Country house. By the Smiths of Warwick. Begun 1697 by William
Smith for Sir Roger Cave. Decorated and altered by Francis Smith
from 1730, decorations continued in 1743 by William Smith the
younger. C19 alterations. Brick with ashlared stone dressings.
H-plan with double-pile centre. Hipped slate roofs with 4 large
brick stacks. 2 storeys, basement and attic. Plinth with
moulded set-off course. Moulded 1st floor band. Moulded and
modillioned wooden eaves cornice. Stone quoins. South front:
ashlared, 9 bays, symmetrical. 2 bay wings to left and right
project forward slightly. Central flight of steps with iron
railings, leading to doorway, flanked at basement level by
single, chamfered, rectangular blocked windows. To left, a
square, chamfered, blocked window with central mullion. To
right, a similar window with leaded lights. Wings both have 2
similar windows, all with leaded lights except that to far left
which is now blocked. Central doorway with shouldered architrave
with keystone and moulded segmental pediment supported on moulded
brackets, all in stone. C20 glazed double doors. To left and
right, 2 glazing-bar sashes with architraves with keystones and
aprons with balusters. Above, a central glazing-bar sash with
architrave with mask in place of keystone and elongated scrolls
with fruit, to either side. Apron with balusters and panels.
To left and right, 2 sashes similar to those below. Wings each
have 2 glazing-bar sashes on piano nobile and 2 above, all with
architraves and aprons in the form of bolection moulded panels.

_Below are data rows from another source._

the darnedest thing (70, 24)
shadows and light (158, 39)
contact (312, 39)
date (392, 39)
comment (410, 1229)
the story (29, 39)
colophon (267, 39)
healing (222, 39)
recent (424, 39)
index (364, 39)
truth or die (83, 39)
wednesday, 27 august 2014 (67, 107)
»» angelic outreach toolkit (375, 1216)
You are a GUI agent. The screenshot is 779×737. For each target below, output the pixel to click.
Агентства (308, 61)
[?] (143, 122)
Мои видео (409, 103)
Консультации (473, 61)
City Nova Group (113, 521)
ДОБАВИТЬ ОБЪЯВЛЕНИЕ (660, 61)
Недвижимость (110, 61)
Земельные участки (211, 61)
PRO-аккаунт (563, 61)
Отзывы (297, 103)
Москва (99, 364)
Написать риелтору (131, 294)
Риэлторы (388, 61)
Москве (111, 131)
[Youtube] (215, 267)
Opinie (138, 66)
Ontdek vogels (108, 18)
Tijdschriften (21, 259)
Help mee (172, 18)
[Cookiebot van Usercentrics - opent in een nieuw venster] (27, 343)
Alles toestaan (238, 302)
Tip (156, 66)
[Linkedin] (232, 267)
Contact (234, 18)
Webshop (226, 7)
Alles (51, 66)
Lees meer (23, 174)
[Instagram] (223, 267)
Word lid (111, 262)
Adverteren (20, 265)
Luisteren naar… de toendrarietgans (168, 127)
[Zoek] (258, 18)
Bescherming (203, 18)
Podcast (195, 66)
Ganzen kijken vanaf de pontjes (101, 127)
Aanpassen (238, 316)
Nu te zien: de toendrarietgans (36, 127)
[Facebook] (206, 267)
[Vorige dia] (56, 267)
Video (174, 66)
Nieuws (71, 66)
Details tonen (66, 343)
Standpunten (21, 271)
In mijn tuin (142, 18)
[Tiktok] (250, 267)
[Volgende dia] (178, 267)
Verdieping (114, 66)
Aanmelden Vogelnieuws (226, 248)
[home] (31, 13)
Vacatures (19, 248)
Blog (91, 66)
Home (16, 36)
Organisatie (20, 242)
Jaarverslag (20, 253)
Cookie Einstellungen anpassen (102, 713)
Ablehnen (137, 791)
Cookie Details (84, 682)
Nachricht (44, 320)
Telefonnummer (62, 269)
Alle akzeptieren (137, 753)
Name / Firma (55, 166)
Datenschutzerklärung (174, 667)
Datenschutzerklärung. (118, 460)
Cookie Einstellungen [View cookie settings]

Attic storey has 3 dormers with triangular pediments, above
central 5 bays, and single dormers on the wings with segmental
pediments, all with glazing-bar sashes. East front: plainer,
brick with stone dressings. 7 bays, symmetrical. Ashlared
basement, with 2 windows similar to south front. All other
windows are glazing-bar sashes; 6 on the piano nobile with
architraves and triangular pediments. 7 above, with architraves,
sills on brackets, and bolection cornices. 2 dormers with
triangular pediments. Central doorway on piano nobile, with
moulded doorcase with triangular pediment and part-glazed door
with over-light. This is reached via a large, late C19 double
flight stairway, heavily balustraded, with basement level doorway
flanked by single oeil-de-boeuf windows, all rusticated and set
below a heavily rusticated segmental band. Plainer west front.
North front plainer still, with markedly projecting wings.
Basement windows and 4 dormers as on south front. Main storey
have glazing-bar sashes with cambered arches and plain sills.
2 C19 extruded corner bays in brick added to recessed centre.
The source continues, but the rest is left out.